My main focus since the film release is on suicide prevention, especially the work of The Trevor Project. Suicide is the primary cause of death for teens in Utah, and Hope helps prevent death.
How does your specific experience coming from the Mormon community inform the work you do? Do you feel like you have had some unique experiences that have lent themselves to helping you be able to do the work you do now?
Growing up Mormon, service to others is built into the community and every day life. It is not possible for me to live a happy life if I am not sharing my time, resources and experiences with others. It is part of me as much as my genetic DNA. I used to donate 20 hours a week of my time and 10% of my gross income to the Mormon church. Over time, I transitioned those resources into advocacy.
I am a member of Mormons Building Bridges on Facebook. Also, Affirmation, a community for LGBTQ+ Mormons and Families. Both working to create ties of humanity with the Mormon church.
Before I start to wrap up, I was curious about your experiences on the film festival circuit. Your doc played (and won some awards at) many great festivals. What was that experience like for you, especially with your film showing off some truly deep and personal parts of your life?
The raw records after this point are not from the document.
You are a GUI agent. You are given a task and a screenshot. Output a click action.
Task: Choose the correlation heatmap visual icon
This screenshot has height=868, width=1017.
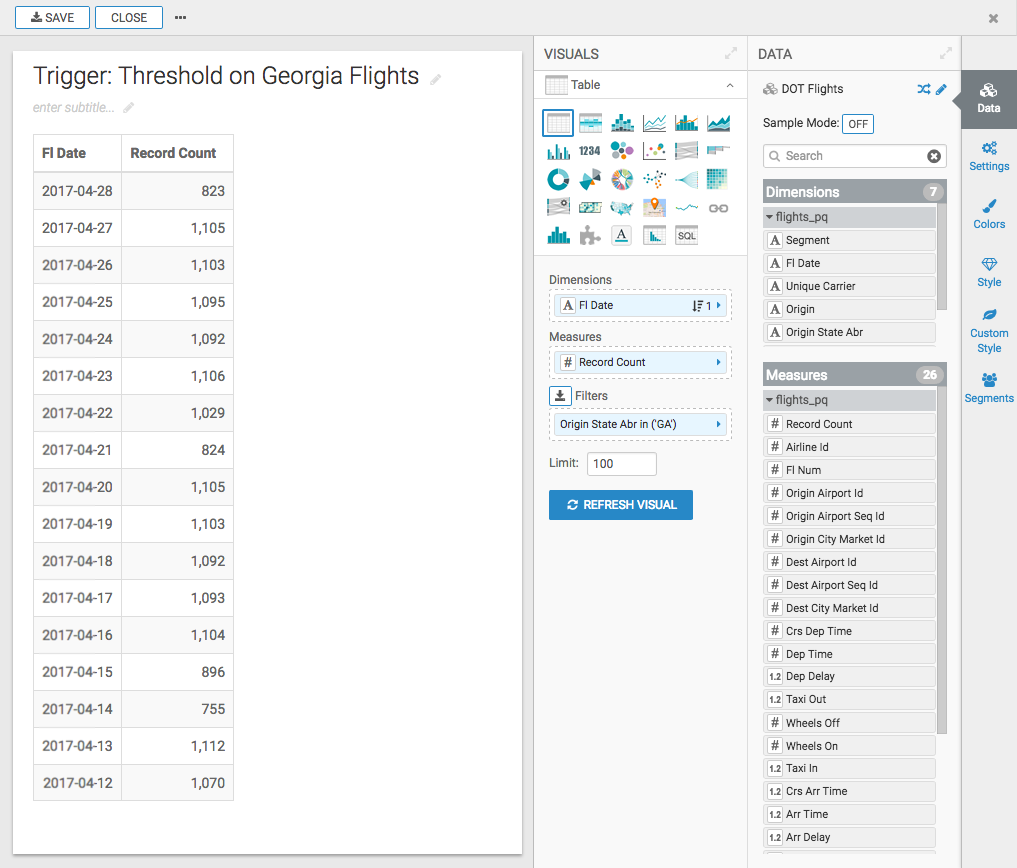[718, 179]
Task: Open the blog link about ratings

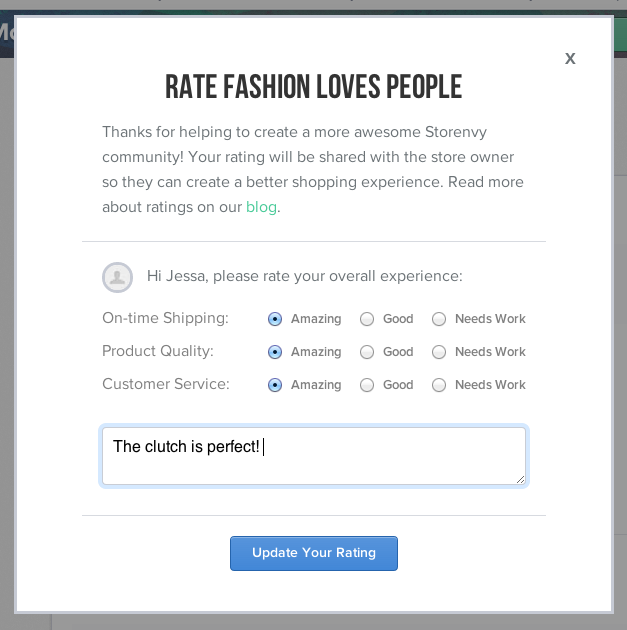Action: [x=261, y=207]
It was very touching to watch the film with a live audience: to hear the laughs, the sighs, and even cries…all human. I am impacted by the stories shared with me by audience members, each worthy of a documentary. Stories are what make us human and the best part of our humanity.
It is surreal to see yourself, your photos, videos, documents and life of the screen, open to all to access or scrutinize. I had to lose fear to allow the film to be made and continue to let it go for the release.
In addition to your film, were there any other films you played alongside that blew you away and/or that you’d recommend to cinema nerds and movie geeks like myself?
The film my wife and I loved the most was was Nelly & Nadine, about two women who found love in a WWII concentration camp.
We also enjoyed They/Them, a queer take on the horror genre and conversion therapy.
Thanks again for taking some time to chat, one day we’ll have to have that video chat we weren’t able to connect on for this go ’round. For now, I really thank you for your time and thoughtfulness, as well as for being willing to share your story so freely and powerfully on film.
For the last question, what is a final thought you’d want to leave readers with?
You have the power to design your life.
Thank you so much!
Thank you, Justin, for your thoughtful and insightful questions.